Wojciech Chlapek

Software Engineer

Published
February 1, 2024

Using Huge Pages in Linux Applications Part 2: Transparent HugePage

Huge Pages
HugeTLB
Linux
Memory Management
Virtual Memory

Transparent HugePage (THP)

Transparent HugePage (THP in short) is a mechanism that may be used in applications to utilize huge page support offered by the Linux kernel. It is basically an alternative to HugeTLB with roughly the same purpose: to allow the programs to get performance benefits from using huge pages. When created, THP’s main goal was to simplify the usage of huge pages, minimizing the amount of work needed by system administrators and developers.

It was a kind of trade-off from the very beginning. It was never intended to give that much performance gain and control as HugeTLB. However, THP’s authors believed that it would be much more widely adopted than HugeTLB thanks to being easier to use. Even today, using HugeTLB is rather unwieldy, but the situation was much worse at the time THP was created. In those days, HugeTLB was used mainly by some database engines where the performance gain was worth all this extra development and administrative effort. Nobody else really cared about that.

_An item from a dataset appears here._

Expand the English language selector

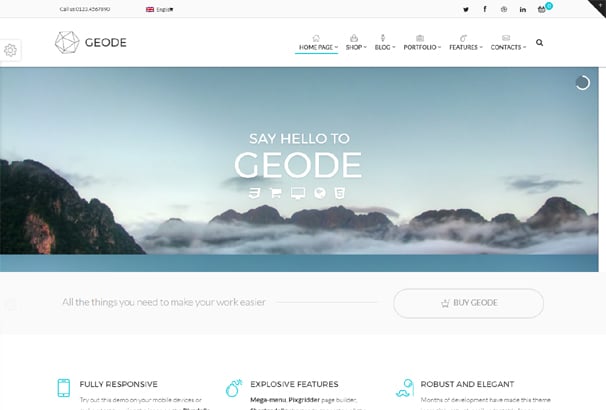[160, 9]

The word transparent in THP suggests that from the application perspective, it is indistinguishable if huge pages are used under the hood or not. To some extent, this is true. However, there are some quirks one must know to use THP properly. Often, using explicit hints is required, sometimes also changing the system-wide configuration.

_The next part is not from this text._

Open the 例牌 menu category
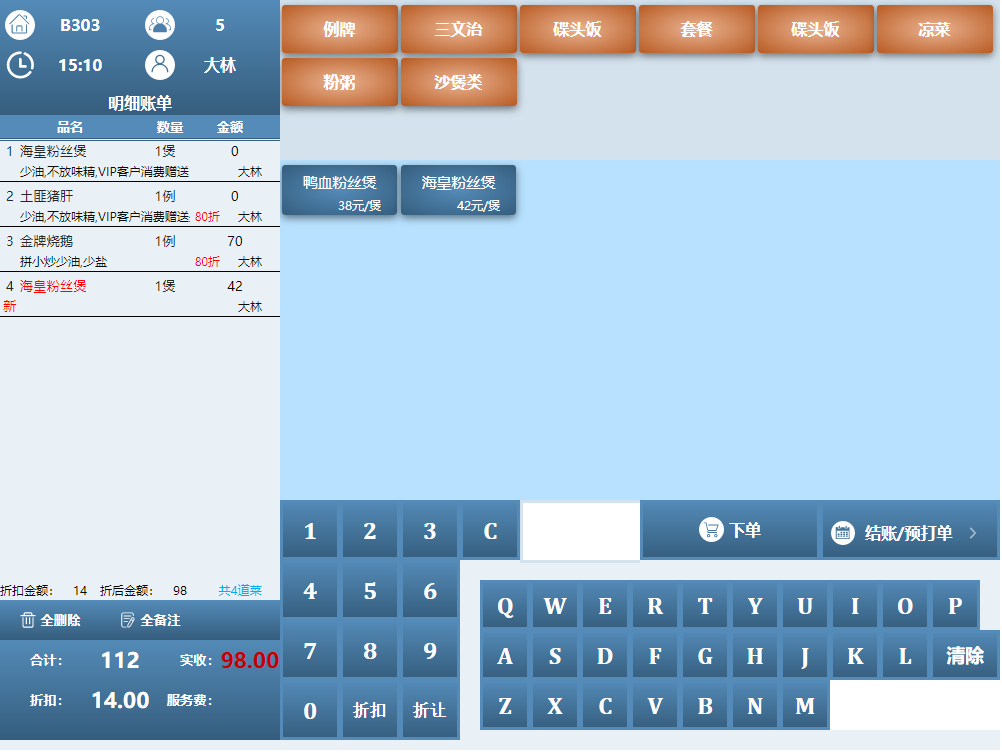 [339, 29]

The core assumptions in THP are (at least so far) as follows:

  1. THP tries to use huge pages if possible. It depends on the current configuration and what will happen if they are unavailable. However, as long as standard-size pages are available, no failures will be observed from the application’s perspective.
  2. Memory pages can be automatically promoted to huge pages and demoted to standard pages.
  3. A huge page in THP always means a page that skips the last level in the page walk, the so-called PTE level. Bigger sizes are not supported. For example, on x86-64 architecture, only 2MB huge pages are used.

Enable / disable THP system-wide

THP is configurable via system-wide values (changing them requires root privileges). The most basic system-wide setting is the value of /sys/kernel/mm/transparent_hugepage/enabled file:

  • always means using THP mechanism always
  • never – self-explanatory
  • madvise – use THP only on memory regions that have been appropriately marked by madvise syscall (with MADV_HUGEPAGE flag).

madvise setting requires attention, as it is the default value in many Linux distributions (including Ubuntu). Its effect is that THP will be used only on memory regions that have been appropriately marked using madvise syscall. All other memory regions will use pages of standard size.

madvise as the default value makes sense for at least two reasons:

  1. Memory consumption always increases when using huge pages, but only some applications will run faster. Increased memory consumption is sometimes unacceptable.
  2. Some applications are fine-tuned for memory pages of standard size, and enabling huge pages will degrade their performance.

The official docs contain this rule of thumb:

Applications that gets a lot of benefit from hugepages and that don't risk to lose memory by using hugepages, should use madvise(MADV_HUGEPAGE) on their critical mmapped regions.

The rationale is simple: such regions may get allocated huge pages provided by THP if either always or madvise is set in /sys/kernel/mm/transparent_hugepage/enabled. Other memory regions may use huge pages provided by THP only if always is set.

From the application developer’s view, the basic usage of THP is to follow this rule and, well, hope that huge pages will be used on marked memory regions. We may take greater control over the process, but it won’t be transparent anymore. However, if transparency is unimportant to us, we should at least consider switching to HugeTLB.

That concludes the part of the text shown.